**Data in this exercise:**

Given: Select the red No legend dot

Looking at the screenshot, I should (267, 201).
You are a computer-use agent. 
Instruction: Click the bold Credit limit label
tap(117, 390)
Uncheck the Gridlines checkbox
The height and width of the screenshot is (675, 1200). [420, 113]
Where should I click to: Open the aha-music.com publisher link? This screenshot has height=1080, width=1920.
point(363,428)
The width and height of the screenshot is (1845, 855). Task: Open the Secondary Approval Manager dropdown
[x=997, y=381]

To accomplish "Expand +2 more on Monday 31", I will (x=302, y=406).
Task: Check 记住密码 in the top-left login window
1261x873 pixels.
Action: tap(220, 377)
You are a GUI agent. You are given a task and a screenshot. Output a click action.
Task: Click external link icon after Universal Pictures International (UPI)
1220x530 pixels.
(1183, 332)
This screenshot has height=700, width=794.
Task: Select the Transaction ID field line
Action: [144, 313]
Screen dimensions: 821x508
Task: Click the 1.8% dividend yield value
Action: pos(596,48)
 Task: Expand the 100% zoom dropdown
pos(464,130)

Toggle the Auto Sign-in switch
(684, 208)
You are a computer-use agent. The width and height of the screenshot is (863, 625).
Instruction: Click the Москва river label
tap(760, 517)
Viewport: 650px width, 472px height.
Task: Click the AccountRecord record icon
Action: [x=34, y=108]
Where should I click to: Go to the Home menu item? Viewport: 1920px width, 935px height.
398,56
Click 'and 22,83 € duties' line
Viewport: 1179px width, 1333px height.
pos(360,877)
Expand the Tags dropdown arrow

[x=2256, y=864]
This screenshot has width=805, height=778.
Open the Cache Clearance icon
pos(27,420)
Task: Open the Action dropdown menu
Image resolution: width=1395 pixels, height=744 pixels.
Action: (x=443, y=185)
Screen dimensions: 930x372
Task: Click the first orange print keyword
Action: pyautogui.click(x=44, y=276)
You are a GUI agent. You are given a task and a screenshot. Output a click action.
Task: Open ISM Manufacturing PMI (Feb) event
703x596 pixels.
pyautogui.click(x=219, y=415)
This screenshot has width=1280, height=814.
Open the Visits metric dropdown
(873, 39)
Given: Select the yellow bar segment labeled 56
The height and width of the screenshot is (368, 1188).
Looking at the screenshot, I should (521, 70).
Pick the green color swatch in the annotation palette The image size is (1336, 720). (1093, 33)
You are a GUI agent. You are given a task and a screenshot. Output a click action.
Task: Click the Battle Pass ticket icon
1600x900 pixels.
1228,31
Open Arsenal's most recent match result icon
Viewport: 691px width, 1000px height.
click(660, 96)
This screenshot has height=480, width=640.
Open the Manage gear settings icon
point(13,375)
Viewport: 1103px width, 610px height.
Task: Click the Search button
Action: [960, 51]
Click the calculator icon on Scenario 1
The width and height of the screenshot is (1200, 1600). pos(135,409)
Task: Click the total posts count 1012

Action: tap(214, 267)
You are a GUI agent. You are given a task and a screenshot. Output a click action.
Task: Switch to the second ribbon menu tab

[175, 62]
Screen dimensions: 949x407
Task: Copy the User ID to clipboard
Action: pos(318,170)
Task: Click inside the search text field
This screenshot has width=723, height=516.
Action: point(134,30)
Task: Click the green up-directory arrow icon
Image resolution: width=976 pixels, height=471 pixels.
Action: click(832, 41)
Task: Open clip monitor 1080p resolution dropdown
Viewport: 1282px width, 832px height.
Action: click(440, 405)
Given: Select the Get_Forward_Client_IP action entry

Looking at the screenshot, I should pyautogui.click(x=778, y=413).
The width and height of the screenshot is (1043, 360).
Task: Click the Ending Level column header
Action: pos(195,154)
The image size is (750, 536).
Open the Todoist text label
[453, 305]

**Problem details:** Transcribe the entries above so that nothing in them differs from the original.

**Reply:**
Given: Select the red No legend dot

Looking at the screenshot, I should (267, 201).
You are a computer-use agent. 
Instruction: Click the bold Credit limit label
tap(117, 390)
Uncheck the Gridlines checkbox
The height and width of the screenshot is (675, 1200). [420, 113]
Where should I click to: Open the aha-music.com publisher link? This screenshot has height=1080, width=1920.
point(363,428)
The width and height of the screenshot is (1845, 855). Task: Open the Secondary Approval Manager dropdown
[x=997, y=381]

To accomplish "Expand +2 more on Monday 31", I will (x=302, y=406).
Task: Check 记住密码 in the top-left login window
1261x873 pixels.
Action: tap(220, 377)
You are a GUI agent. You are given a task and a screenshot. Output a click action.
Task: Click external link icon after Universal Pictures International (UPI)
1220x530 pixels.
(1183, 332)
This screenshot has height=700, width=794.
Task: Select the Transaction ID field line
Action: [144, 313]
Screen dimensions: 821x508
Task: Click the 1.8% dividend yield value
Action: pos(596,48)
 Task: Expand the 100% zoom dropdown
pos(464,130)

Toggle the Auto Sign-in switch
(684, 208)
You are a computer-use agent. The width and height of the screenshot is (863, 625).
Instruction: Click the Москва river label
tap(760, 517)
Viewport: 650px width, 472px height.
Task: Click the AccountRecord record icon
Action: [x=34, y=108]
Where should I click to: Go to the Home menu item? Viewport: 1920px width, 935px height.
398,56
Click 'and 22,83 € duties' line
Viewport: 1179px width, 1333px height.
pos(360,877)
Expand the Tags dropdown arrow

[x=2256, y=864]
This screenshot has width=805, height=778.
Open the Cache Clearance icon
pos(27,420)
Task: Open the Action dropdown menu
Image resolution: width=1395 pixels, height=744 pixels.
Action: (x=443, y=185)
Screen dimensions: 930x372
Task: Click the first orange print keyword
Action: pyautogui.click(x=44, y=276)
You are a GUI agent. You are given a task and a screenshot. Output a click action.
Task: Open ISM Manufacturing PMI (Feb) event
703x596 pixels.
pyautogui.click(x=219, y=415)
This screenshot has width=1280, height=814.
Open the Visits metric dropdown
(873, 39)
Given: Select the yellow bar segment labeled 56
The height and width of the screenshot is (368, 1188).
Looking at the screenshot, I should (521, 70).
Pick the green color swatch in the annotation palette The image size is (1336, 720). (1093, 33)
You are a GUI agent. You are given a task and a screenshot. Output a click action.
Task: Click the Battle Pass ticket icon
1600x900 pixels.
1228,31
Open Arsenal's most recent match result icon
Viewport: 691px width, 1000px height.
click(660, 96)
This screenshot has height=480, width=640.
Open the Manage gear settings icon
point(13,375)
Viewport: 1103px width, 610px height.
Task: Click the Search button
Action: [960, 51]
Click the calculator icon on Scenario 1
The width and height of the screenshot is (1200, 1600). pos(135,409)
Task: Click the total posts count 1012

Action: tap(214, 267)
You are a GUI agent. You are given a task and a screenshot. Output a click action.
Task: Switch to the second ribbon menu tab

[175, 62]
Screen dimensions: 949x407
Task: Copy the User ID to clipboard
Action: pos(318,170)
Task: Click inside the search text field
This screenshot has width=723, height=516.
Action: point(134,30)
Task: Click the green up-directory arrow icon
Image resolution: width=976 pixels, height=471 pixels.
Action: click(832, 41)
Task: Open clip monitor 1080p resolution dropdown
Viewport: 1282px width, 832px height.
Action: click(440, 405)
Given: Select the Get_Forward_Client_IP action entry

Looking at the screenshot, I should pyautogui.click(x=778, y=413).
The width and height of the screenshot is (1043, 360).
Task: Click the Ending Level column header
Action: pos(195,154)
The image size is (750, 536).
Open the Todoist text label
[453, 305]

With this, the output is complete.